*JOB A*
In the East Cape passage, can you rewrite the part starting with "Makeronia is a" and going on through "way to hide.", with "bush" changed to "forest"?
*JOB B*
Answer these questions from the East Cape passage:
(i) What is Makeronia the Maori word for?
(ii) Which tribe first brought the gun to the East Cape region?
(iii) What does the hill Whetumatarau look like?
*JOB C*
How would you say this sentence from the East Cape passage in Spanish: "Poor roads and good prices led to the creation of impressive slaughterhouses, co-op shops, and wharves in bay after bay."

*PASSAGE TO READ*
════

At the western end of Hicks Bay, the Matakaoa peninsula and the peak called Patanga form the ancient boundary between Ngati Porou and their sometime rivals Te Whanau A Apanui. Matakaoa is covered in pa sites - the best-known of them sits above the Hicks Bay wharf, and is called Makeronia, which is Maori for Macedonia (no, I don't know why either...)
Makeronia is a 'modern' pa, which means it was built with guns and artillery bombardments in mind. It was the northern tribe Nga Puhi, led by the notorious raider Hongi Hika, who first brought the gun to the East Cape region. When Hongi's canoes put ashore and his warriors opened fire, Ngati Porou's young men ran into the bush, broke sticks off the trees, and ran back to aim them at the northerners. When Hongi and his comrades didn't keel over, the men with sticks realised that their mana wasn't powerful enough, and ran way to hide.
Ngati Porou soon got the hang of the new technology, and turned their economy upside down to produce the cash crops and trinkets that European traders would swap for real firesticks. Like many other iwi in the nineteenth century, they created a mode of production that utilised elements of a market economy yet retained non-capitalist features like the use of collective labour and the communal ownership of most land.
Not even Hongi Hika and his taua could take the pa at the top of Whetumatarau, which is the hill which rises behind Te Araroa. It looks more than a little like Table Mountain in Cape Town, and its almost vertical, fossil-studded slopes became especially tricky to climb when the local people rolled boulders down them.
A lot of people think of the East Coast as an isolated, virgin place, but early last century it was riding a dairying boom, and tipped to become one of the powerhouses of the Kiwi economy. Poor roads and good prices led to the creation of impressive slaughterhouses, co-op shops, and wharves in bay after bay. Many of the farmers were Ngati Porou. But the steep, erosion-prone hills of the East Coast wouldn't support dairying for longing, and neither could the banks which held the mortgages on farms. Before it went into decline, the East Coast dairying sector did manage to inspire the land consolidation and development schemes implemented on a national scale by the great Maori leader Apirana Ngata (he's the bloke on the fifty dollar note).

════

*SUPPLIED DATA*
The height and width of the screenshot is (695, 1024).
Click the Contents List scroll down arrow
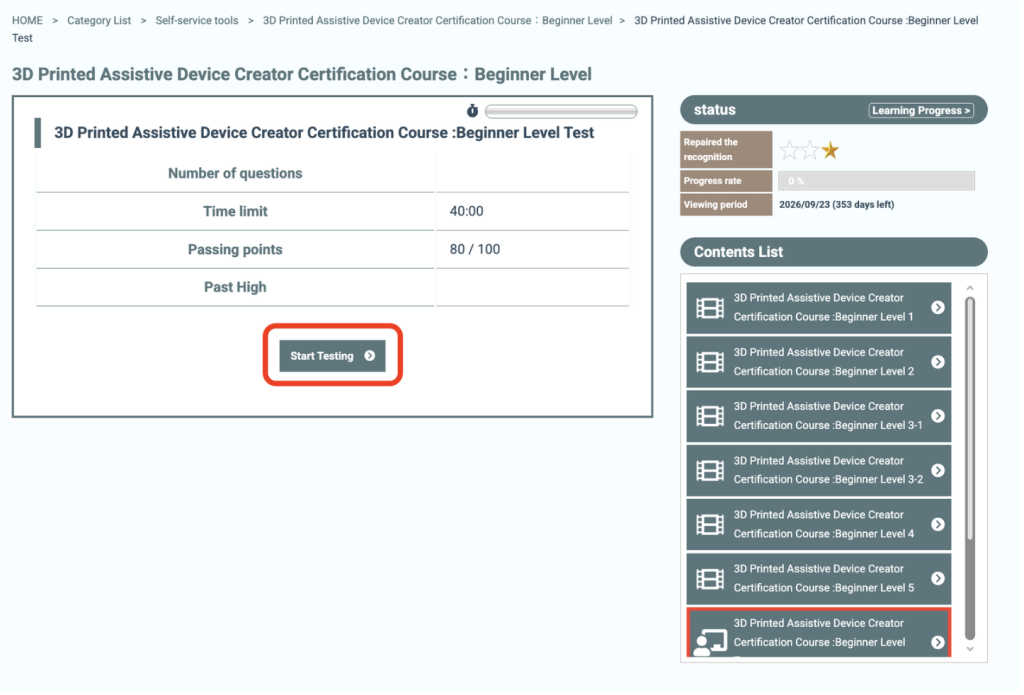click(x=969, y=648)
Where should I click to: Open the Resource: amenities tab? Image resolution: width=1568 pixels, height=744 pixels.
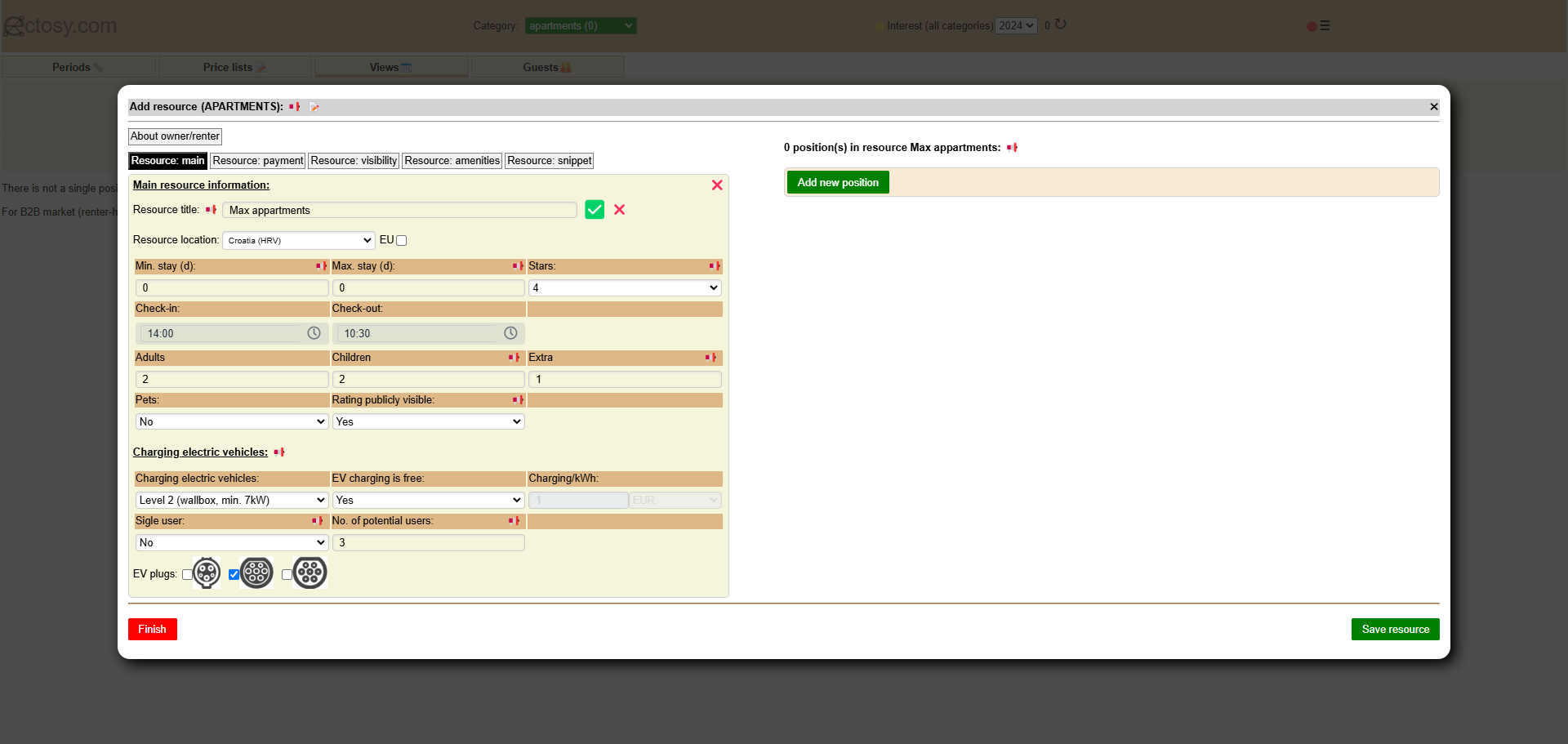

════

*RESPONSE A*
Makeronia is a 'modern' pa, which means it was built with guns and artillery bombardments in mind. It was the northern tribe Nga Puhi, led by the notorious raider Hongi Hika, who first brought the gun to the East Cape region. When Hongi's canoes put ashore and his warriors opened fire, Ngati Porou's young men ran into the forest, broke sticks off the trees, and ran back to aim them at the northerners. When Hongi and his comrades didn't keel over, the men with sticks realised that their mana wasn't powerful enough, and ran way to hide.

*RESPONSE B*
(i) Macedonia
(ii) Nga Puhi
(iii) Table Mountain in Cape Town

*RESPONSE C*
Las malas carreteras y los buenos precios dieron lugar a la creación de impresionantes mataderos, tiendas cooperativas y muelles en una bahía tras otra.